Traqq also tracks activity levels, allowing you to determine your peak productive times. On the dashboard, you will see periods of high activity in green. This way, you will understand the times when your concentration is high or low. Up to three users on a team can download and install Traqq for free. So, you’ve got nothing to lose.
Have a Routine
You may understand your chronotype, but the key to being productive is having a healthy sleep routine. Have a regular schedule for going to bed and waking up. By doing so, you will feel well-rested and refreshed whenever you start your day.
Request a Later Start
If your company allows flexible work hours, then do not hesitate to ask your manager for a later start. However, when asking your boss, make sure you articulate your reasons properly. This way, they won’t think that you simply want to sleep in and be lazy.

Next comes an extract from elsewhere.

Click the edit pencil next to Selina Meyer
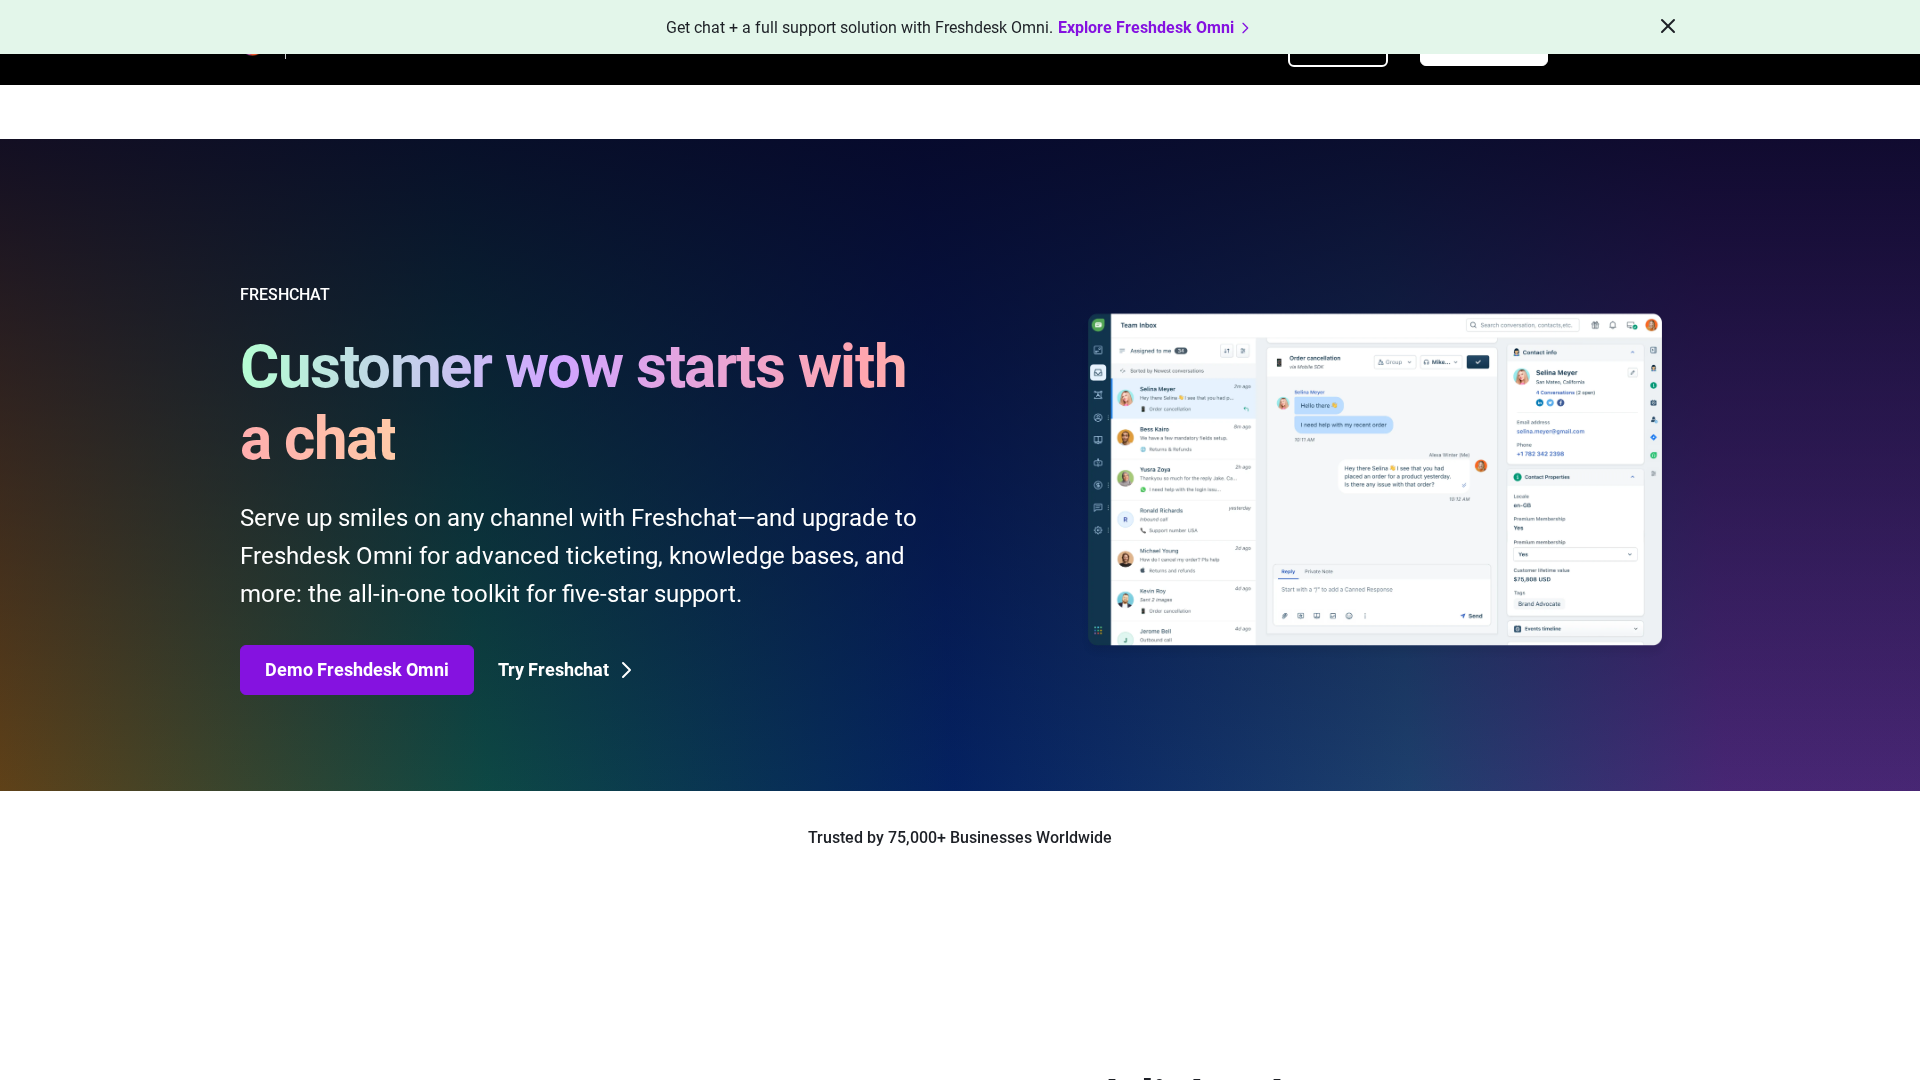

Many companies allow alternative work hours, but if yours doesn’t, you can consult HR. You may end up finding a compromise. Also, consider whether your organization depends on synchronous work. If so, it may be difficult to get a late start if your colleagues are asleep during your peak hours.
Be Proactive in Caring for Your Health
A Ludwig-Maximilian University study found that night owls tend to cope with stress by smoking and consuming alcohol. Apart from the erratic sleeping behavior, the aforementioned factors can bring more health complications to a nocturnal adult. Therefore, if you want to be productive and healthy, you need to be careful about what you drink and eat.
You can start by eating brain-boosting foods. Make sure you get enough vitamin D by jogging or leisurely walking outside. Also, even when you’re working during the night, avoid carbonated drinks, caffeine, and alcohol.
The Bottom Line: Reasonably Embrace Being a Night Owl
We cannot deny that some people are predisposed to be more efficient at night—even research backs that up. That is why you need to understand what your chronotype is. This way, you won’t have to force yourself to work during early mornings in the hopes of reaping its benefits.
If you fight nature, you may end up doing harm to yourself. However, if you embrace being a nocturnal worker, then make sure you are doing your best to be productive and healthy. There are plenty of ways you can take care of yourself while working during the wee hours of the night.